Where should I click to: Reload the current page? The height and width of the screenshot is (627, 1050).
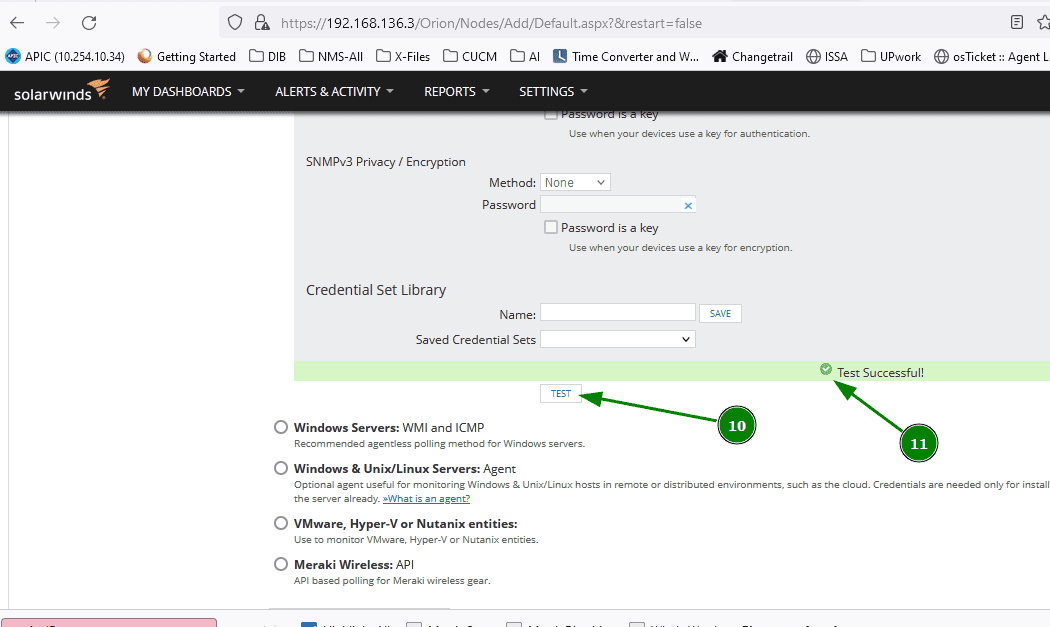[88, 22]
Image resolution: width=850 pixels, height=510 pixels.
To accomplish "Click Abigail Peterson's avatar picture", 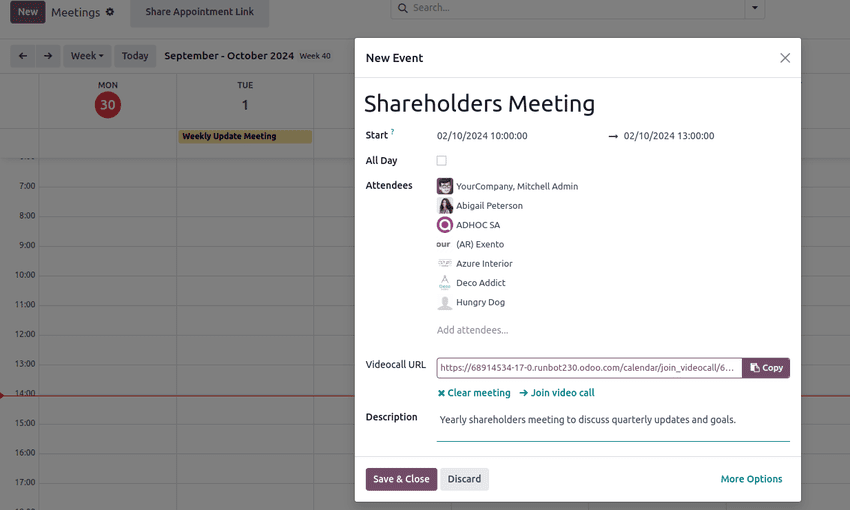I will click(x=445, y=206).
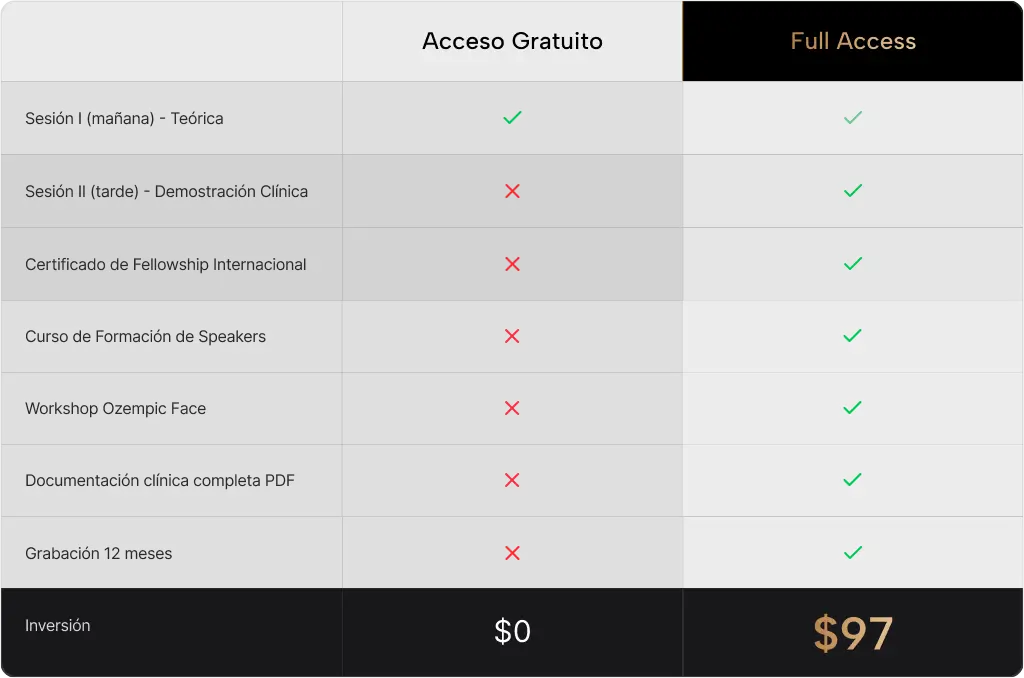Click the red X for Workshop Ozempic Face
This screenshot has width=1024, height=678.
coord(512,408)
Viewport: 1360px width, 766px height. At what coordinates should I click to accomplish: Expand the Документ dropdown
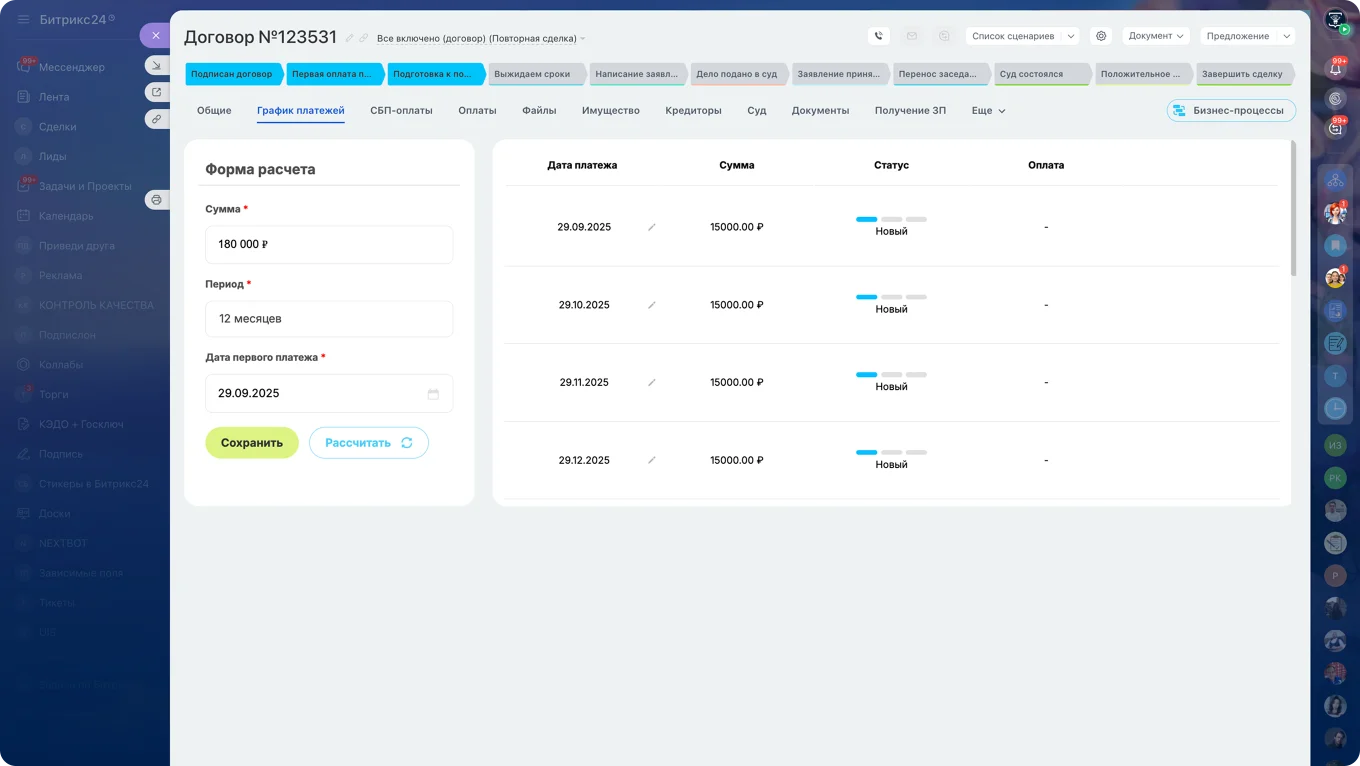coord(1156,35)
····················
Required work:
In the listing, find the line containing "Viewport: 1360px width, 766px" and repeat it and every later line through the last one, word for word, excluding the pictures.

Response to the exercise:
Viewport: 1360px width, 766px height. At what coordinates should I click to accomplish: Expand the Документ dropdown
coord(1156,35)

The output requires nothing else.